▸ Dataset
========================================================================
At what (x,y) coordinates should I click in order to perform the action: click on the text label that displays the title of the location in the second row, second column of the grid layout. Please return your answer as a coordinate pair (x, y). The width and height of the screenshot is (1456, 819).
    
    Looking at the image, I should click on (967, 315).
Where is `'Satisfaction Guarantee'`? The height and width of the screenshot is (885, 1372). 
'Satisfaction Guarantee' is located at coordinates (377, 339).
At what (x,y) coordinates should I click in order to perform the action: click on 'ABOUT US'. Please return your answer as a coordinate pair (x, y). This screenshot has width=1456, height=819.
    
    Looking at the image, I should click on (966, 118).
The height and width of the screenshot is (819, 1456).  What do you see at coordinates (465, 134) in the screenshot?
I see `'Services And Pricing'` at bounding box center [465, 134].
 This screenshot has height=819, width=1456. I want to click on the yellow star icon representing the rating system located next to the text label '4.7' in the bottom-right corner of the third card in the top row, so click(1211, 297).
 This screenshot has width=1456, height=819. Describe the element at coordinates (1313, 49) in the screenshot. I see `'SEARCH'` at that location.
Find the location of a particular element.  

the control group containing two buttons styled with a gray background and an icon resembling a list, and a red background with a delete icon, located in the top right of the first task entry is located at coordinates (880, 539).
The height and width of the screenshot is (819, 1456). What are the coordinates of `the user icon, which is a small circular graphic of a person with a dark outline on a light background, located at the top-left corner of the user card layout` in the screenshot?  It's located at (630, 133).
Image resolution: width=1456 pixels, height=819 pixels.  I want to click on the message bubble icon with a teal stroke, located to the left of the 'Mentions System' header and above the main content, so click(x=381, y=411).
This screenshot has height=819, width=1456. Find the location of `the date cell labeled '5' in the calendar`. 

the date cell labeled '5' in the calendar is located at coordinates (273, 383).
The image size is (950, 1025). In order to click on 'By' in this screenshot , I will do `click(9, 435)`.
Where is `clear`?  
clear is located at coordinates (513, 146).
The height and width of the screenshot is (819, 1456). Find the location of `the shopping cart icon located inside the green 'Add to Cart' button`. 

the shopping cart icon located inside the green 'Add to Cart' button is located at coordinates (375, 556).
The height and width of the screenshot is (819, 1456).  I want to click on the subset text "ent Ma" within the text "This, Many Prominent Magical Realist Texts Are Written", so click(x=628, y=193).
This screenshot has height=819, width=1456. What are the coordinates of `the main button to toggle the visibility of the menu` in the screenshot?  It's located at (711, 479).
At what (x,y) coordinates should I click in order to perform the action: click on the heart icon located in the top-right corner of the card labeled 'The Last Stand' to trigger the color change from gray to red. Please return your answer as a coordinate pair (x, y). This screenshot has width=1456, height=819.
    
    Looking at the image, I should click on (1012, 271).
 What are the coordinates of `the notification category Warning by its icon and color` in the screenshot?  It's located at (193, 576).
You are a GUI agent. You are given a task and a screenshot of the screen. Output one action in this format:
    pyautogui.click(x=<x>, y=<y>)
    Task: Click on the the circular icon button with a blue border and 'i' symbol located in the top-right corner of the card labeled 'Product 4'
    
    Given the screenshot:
========================================================================
▸ What you should do
Rewrite every one of the records above as a Markdown table with the columns Row and Line. Put each nonblank line in its own numbered row and leave out the blank lines.

▸ Worked answer
| Row | Line |
|---|---|
| 1 | At what (x,y) coordinates should I click in order to perform the action: click on the text label that displays the title of the location in the second row, second column of the grid layout. Please return your answer as a coordinate pair (x, y). The width and height of the screenshot is (1456, 819). |
| 2 |     Looking at the image, I should click on (967, 315). |
| 3 | Where is `'Satisfaction Guarantee'`? The height and width of the screenshot is (885, 1372).  |
| 4 | 'Satisfaction Guarantee' is located at coordinates (377, 339). |
| 5 | At what (x,y) coordinates should I click in order to perform the action: click on 'ABOUT US'. Please return your answer as a coordinate pair (x, y). This screenshot has width=1456, height=819. |
| 6 |     Looking at the image, I should click on (966, 118). |
| 7 | The height and width of the screenshot is (819, 1456).  What do you see at coordinates (465, 134) in the screenshot? |
| 8 | I see `'Services And Pricing'` at bounding box center [465, 134]. |
| 9 |  This screenshot has height=819, width=1456. I want to click on the yellow star icon representing the rating system located next to the text label '4.7' in the bottom-right corner of the third card in the top row, so click(1211, 297). |
| 10 |  This screenshot has width=1456, height=819. Describe the element at coordinates (1313, 49) in the screenshot. I see `'SEARCH'` at that location. |
| 11 | Find the location of a particular element.   |
| 12 | the control group containing two buttons styled with a gray background and an icon resembling a list, and a red background with a delete icon, located in the top right of the first task entry is located at coordinates (880, 539). |
| 13 | The height and width of the screenshot is (819, 1456). What are the coordinates of `the user icon, which is a small circular graphic of a person with a dark outline on a light background, located at the top-left corner of the user card layout` in the screenshot?  It's located at (630, 133). |
| 14 | Image resolution: width=1456 pixels, height=819 pixels.  I want to click on the message bubble icon with a teal stroke, located to the left of the 'Mentions System' header and above the main content, so click(x=381, y=411). |
| 15 | This screenshot has height=819, width=1456. Find the location of `the date cell labeled '5' in the calendar`.  |
| 16 | the date cell labeled '5' in the calendar is located at coordinates (273, 383). |
| 17 | The image size is (950, 1025). In order to click on 'By' in this screenshot , I will do `click(9, 435)`. |
| 18 | Where is `clear`?   |
| 19 | clear is located at coordinates (513, 146). |
| 20 | The height and width of the screenshot is (819, 1456). Find the location of `the shopping cart icon located inside the green 'Add to Cart' button`.  |
| 21 | the shopping cart icon located inside the green 'Add to Cart' button is located at coordinates (375, 556). |
| 22 | The height and width of the screenshot is (819, 1456).  I want to click on the subset text "ent Ma" within the text "This, Many Prominent Magical Realist Texts Are Written", so click(x=628, y=193). |
| 23 | This screenshot has height=819, width=1456. What are the coordinates of `the main button to toggle the visibility of the menu` in the screenshot?  It's located at (711, 479). |
| 24 | At what (x,y) coordinates should I click in order to perform the action: click on the heart icon located in the top-right corner of the card labeled 'The Last Stand' to trigger the color change from gray to red. Please return your answer as a coordinate pair (x, y). This screenshot has width=1456, height=819. |
| 25 |     Looking at the image, I should click on (1012, 271). |
| 26 |  What are the coordinates of `the notification category Warning by its icon and color` in the screenshot?  It's located at (193, 576). |
| 27 | You are a GUI agent. You are given a task and a screenshot of the screen. Output one action in this format: |
| 28 |     pyautogui.click(x=<x>, y=<y>) |
| 29 |     Task: Click on the the circular icon button with a blue border and 'i' symbol located in the top-right corner of the card labeled 'Product 4' |
| 30 |     Given the screenshot: |